The central contention of this book is that death, not sin, is the primary predicament of the human condition. Death is the cause of sin. More properly, the fear of death produces most of the sin in our lives.
The most obvious objection to this line of argument is an appeal to the sequence recounted in Genesis 3, a sequence Paul later echoes in Romans 5:12. As the Genesis text describes, Adam and Eve’s original disobedience effected a separation from the Tree of Life, and that first sin is what introduced both death and mortality into the world. Clearly, then, sin brings about death and not the other way around. And doesn’t Paul affirm that “the wages of sin is death”?

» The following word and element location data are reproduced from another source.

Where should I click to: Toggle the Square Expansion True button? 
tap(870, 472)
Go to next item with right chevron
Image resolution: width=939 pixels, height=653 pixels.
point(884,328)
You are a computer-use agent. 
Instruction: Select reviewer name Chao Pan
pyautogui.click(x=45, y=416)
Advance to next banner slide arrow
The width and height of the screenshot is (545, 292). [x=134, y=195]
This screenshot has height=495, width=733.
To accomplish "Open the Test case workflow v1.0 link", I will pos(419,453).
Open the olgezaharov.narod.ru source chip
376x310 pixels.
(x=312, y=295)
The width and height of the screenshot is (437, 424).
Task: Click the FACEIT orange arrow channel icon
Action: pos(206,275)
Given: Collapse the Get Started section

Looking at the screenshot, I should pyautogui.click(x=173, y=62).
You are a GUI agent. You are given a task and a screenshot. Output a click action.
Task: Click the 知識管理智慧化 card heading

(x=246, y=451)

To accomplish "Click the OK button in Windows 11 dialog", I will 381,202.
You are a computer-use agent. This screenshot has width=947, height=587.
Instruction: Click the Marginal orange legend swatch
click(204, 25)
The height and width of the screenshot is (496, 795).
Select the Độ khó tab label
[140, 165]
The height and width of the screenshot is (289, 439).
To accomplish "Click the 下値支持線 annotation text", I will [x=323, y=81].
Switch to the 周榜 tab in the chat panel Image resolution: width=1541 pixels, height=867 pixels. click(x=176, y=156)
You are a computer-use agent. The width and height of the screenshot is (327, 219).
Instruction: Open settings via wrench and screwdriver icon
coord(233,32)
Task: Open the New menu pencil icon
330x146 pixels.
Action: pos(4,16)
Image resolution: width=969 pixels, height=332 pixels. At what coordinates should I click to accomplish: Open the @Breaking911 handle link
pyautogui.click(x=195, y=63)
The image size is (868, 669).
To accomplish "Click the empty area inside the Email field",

No doubt that in the Genesis story a primal disobedience precedes the introduction of death into the world. In that account, sin comes first and results in death—this much seems clear. But the issue we must consider as we go forward is this: how much of our current situation can be modeled on the story of the primal sin? To cut to the chase, we’re not in Eden anymore. Unlike Adam and Eve, we are born into a mortal state, subject to death from the moment of conception. Before our moral lives begin—before we sin—we are born into a death-saturated existence. Unlike Adam and Eve, death predates us. We live in a very different sort of world than the one described in Genesis 12.
In short, the issue going forward, from a biblical perspective, is less about what happened at the start of the story than about the world created by that story. In Genesis sin might have predated death for Adam and Eve. But in our experience death predates our sin or, at the very least, any moral choices we make. And if death predates our sin, might death be implicated in causing our sin? Might sin be the sting—the poisonous outcome—of death?
2.
We might, then, want to pause and reconsider what exactly we inherited from Adam and Eve in the Genesis story and how that inheritance affects us—morally, spiritually, psychologically, socially, physically, and ecologically. Our particular focus will be on how this inheritance helps us understand the relationship between sin and death.
In Western Christianity this inheritance has generally been understood to be what is called “original sin.” Adam and Eve passed on moral brokenness and incapacity, and thus humanity, in this view, is intrinsically sinful. Those who hold to this belief view sin as a congenital moral and spiritual defect that is passed down to us from Adam and Eve, affecting and infecting every living person.1 In many ways the doctrine of original sin preserves and recapitulates the primal ordering of sin and death in the biography of every person. Since each of us is “born in sin,” sin remains the primary predicament, the prime mover and original cause, just as it was with Adam and Eve. And just like Adam and Eve this sinful nature leads us to sin, which then introduces death—both spiritual and physical—into each of our personal biographies. We retrace the story of Genesis 3—sin is our central problem, the causal agent that brings death into our worlds.
3.
The doctrine of original sin is well known, but that’s not to say that it is uncontested in Western Christianity. Still, for our purposes even those whose traditions reject the doctrine retain the basic sin/death sequence. That is, they believe that even if infants are born innocent they will eventually reach an “age of accountability” and experience the inevitable first sin and fall from grace, which produces spiritual and physical death. Sin might not be intrinsic but it’s inevitable. And death always follows as the consequence.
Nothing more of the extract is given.